I'm trying to emulate a simple functional language using an actor based execution model where issues arose modelling if-expression.
Actor systems nowadays are used basically for speeding up all kind of stuff by avoiding OS locks and stalled threads or to make microservices less painful, but initially it was supposed to be an alternative model of computation in general [1][2], a contemporary take on it may be propagation networks. So this should be capable to cover any programming language construct and certainly an if, right?
While I'm aware that this is occasionally met with irritation, I saw one timid attempt to move towards recursive algorithms represented using akka actors (I've refurbished it and added further examples including the one given below). That attempt halted at function calls, but why not go further and also model operators and if conditions with actors? In fact the smalltalk language applies this model and yields a precursor of the actor concept, as has been pointed out in the accepted answers below.
Surprisingly recursive function calls aren't much of an issue, but if1 is, due to it's potentially stateful nature.
Given the clause C: if a then x else y, here's the problem:
My initial idea was, that C is an actor behaving like a function with 3 parameters (a,x,y) that returns either x or y depending on a.
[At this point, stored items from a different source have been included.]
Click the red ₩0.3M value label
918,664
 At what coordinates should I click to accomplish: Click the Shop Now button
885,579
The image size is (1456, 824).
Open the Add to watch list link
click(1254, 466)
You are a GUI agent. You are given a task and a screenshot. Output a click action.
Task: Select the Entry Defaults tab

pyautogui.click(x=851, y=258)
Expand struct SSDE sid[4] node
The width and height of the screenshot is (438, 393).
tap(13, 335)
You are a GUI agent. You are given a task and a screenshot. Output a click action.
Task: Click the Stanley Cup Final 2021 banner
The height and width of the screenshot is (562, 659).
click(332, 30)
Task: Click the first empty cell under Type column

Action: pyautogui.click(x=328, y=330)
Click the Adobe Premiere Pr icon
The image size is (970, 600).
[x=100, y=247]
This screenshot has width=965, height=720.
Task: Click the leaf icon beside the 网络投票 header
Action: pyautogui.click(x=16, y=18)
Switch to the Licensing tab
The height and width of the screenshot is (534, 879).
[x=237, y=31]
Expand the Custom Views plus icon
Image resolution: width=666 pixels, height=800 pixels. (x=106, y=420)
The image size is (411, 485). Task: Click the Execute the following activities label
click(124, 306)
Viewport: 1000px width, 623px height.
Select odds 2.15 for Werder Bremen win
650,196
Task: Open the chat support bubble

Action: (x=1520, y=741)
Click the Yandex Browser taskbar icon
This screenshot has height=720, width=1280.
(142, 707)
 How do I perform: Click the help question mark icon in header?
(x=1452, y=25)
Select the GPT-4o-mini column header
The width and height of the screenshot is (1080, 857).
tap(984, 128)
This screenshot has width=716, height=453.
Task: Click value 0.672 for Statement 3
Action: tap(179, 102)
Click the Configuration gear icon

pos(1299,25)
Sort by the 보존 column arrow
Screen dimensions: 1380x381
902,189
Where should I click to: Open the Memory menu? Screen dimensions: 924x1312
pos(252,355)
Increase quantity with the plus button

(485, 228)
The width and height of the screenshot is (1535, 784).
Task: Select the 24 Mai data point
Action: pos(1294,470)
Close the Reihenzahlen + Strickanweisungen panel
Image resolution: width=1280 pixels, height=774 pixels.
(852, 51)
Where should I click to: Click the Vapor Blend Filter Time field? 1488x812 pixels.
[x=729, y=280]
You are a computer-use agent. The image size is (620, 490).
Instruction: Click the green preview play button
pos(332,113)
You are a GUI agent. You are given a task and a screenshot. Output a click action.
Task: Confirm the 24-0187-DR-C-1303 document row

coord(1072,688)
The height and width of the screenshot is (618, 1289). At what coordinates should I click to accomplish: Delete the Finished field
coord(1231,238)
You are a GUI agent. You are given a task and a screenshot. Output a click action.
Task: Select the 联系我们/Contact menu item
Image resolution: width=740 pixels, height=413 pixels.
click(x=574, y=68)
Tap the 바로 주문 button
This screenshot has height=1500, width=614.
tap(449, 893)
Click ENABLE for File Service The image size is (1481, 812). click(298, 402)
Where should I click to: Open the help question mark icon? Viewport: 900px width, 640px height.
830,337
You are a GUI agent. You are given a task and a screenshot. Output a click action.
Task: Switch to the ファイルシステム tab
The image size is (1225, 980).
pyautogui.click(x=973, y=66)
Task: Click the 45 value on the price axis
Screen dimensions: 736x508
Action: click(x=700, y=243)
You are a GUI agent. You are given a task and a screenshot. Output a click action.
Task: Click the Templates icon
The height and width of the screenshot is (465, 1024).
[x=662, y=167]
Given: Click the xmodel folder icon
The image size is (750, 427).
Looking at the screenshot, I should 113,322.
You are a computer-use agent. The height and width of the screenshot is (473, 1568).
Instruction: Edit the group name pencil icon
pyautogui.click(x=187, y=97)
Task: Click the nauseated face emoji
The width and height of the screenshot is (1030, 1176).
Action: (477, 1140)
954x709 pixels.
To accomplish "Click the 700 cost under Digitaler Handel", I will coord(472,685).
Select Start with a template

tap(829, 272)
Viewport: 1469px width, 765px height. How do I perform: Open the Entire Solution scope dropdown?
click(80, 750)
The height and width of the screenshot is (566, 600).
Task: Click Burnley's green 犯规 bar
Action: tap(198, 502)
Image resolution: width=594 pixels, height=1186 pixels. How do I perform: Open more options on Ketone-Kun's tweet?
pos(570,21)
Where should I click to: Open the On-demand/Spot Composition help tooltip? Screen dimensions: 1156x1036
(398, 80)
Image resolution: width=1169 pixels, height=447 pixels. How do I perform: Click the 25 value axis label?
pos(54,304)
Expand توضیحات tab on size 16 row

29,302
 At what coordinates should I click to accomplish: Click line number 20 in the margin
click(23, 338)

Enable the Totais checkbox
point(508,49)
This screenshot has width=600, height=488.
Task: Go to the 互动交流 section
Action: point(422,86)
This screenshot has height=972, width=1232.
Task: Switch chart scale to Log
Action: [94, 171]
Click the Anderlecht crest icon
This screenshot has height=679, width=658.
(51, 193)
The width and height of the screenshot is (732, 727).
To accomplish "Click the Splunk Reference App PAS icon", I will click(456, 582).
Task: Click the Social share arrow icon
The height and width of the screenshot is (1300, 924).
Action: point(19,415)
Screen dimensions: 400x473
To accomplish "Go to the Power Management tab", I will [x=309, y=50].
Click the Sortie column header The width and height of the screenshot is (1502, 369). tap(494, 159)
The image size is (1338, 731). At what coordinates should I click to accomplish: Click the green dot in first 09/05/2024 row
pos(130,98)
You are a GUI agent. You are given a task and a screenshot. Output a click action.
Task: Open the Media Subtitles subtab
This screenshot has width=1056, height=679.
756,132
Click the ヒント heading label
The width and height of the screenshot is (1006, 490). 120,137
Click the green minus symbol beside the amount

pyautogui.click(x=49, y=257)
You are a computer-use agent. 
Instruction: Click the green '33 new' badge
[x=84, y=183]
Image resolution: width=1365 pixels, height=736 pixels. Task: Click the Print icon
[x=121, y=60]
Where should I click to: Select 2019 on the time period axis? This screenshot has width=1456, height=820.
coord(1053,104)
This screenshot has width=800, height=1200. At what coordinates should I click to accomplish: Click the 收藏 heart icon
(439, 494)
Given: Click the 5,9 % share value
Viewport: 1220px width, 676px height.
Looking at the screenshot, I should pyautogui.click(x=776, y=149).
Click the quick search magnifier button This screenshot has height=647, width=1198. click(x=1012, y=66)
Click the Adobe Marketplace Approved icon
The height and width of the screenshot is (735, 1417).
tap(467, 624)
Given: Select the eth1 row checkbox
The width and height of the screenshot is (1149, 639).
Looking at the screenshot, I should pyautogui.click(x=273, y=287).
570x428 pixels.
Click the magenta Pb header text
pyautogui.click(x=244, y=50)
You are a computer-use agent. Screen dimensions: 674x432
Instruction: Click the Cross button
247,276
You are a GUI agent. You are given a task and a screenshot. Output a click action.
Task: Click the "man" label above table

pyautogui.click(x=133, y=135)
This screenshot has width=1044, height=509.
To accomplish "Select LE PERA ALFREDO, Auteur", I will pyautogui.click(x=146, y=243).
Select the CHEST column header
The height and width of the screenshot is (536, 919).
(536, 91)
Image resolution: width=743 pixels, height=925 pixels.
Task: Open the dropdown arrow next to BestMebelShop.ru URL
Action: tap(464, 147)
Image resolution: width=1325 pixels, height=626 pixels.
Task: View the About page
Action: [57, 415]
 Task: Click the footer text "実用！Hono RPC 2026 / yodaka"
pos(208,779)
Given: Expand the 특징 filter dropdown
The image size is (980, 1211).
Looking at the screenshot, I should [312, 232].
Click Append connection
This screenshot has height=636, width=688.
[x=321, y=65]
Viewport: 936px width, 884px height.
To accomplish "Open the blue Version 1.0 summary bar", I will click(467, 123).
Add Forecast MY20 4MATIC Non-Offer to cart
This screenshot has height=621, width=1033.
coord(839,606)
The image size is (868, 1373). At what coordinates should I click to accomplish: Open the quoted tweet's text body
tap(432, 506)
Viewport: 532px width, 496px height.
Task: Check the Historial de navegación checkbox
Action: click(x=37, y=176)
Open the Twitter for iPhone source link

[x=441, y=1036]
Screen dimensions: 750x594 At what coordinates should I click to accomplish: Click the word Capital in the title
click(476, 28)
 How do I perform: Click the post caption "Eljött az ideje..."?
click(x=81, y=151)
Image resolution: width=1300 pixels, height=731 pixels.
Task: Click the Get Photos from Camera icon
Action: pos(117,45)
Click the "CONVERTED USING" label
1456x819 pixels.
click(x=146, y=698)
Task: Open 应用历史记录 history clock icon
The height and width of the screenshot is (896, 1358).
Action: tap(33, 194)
Being maximally parallel [2] a,x and y would be evaluated simultaneously and passed as messages to C. Now, this isn't really good, if C is the exit condition of a recursive function f, sending one branch of f in an infinite recursion. Also if x or y have side effects one can't just evaluate both of them. Let's take this recursive sum (which is not the usual factorial, stupid as such and could be made tail recursive, but that's not the point)
f(n) = if n <= 0
0
else
n + f(n -1)
Note, that I'd like to create an if-expression resembling the one of Scala, see the (spec, p. 88), or Haskell, for that matter, rather than an if-statement that relies on side-effects.
f(0) would cause 3 concurrent evaluations
n <= 0 (ok)
0 (ok)
n + f(n -1) (bad, introducing the weird behavior that the call to f(n) actually will return (yielding 0) but the evaluation of its branches continues infinitely)
I can see these options from here:
The whole computation becomes stateful and the evaluation of either x
or y only happens after a has been calculated (mandatory if x or y have side effects).
Some guarding mechanism gets introduced that renders x or y not
applicable for arguments outside a certain range upon the call of f. They might evaluate to some "not applicable" marker instead of a value, which will not be used in C anyway, since it comes from a branch which isn't relevant.
I'm not sure at this point, If I didn't miss out on the question at a fundamental level and there are obvious other approaches that I just don't see. Input appreciated :)
Btw. see this for an exhaustive list of conditional branching in different languages, without giving their semantics, and, not exhaustive, the wiki page on conditionals, with semantics, and this for a discussion how the question at hand is an issue till down to the level of hardware.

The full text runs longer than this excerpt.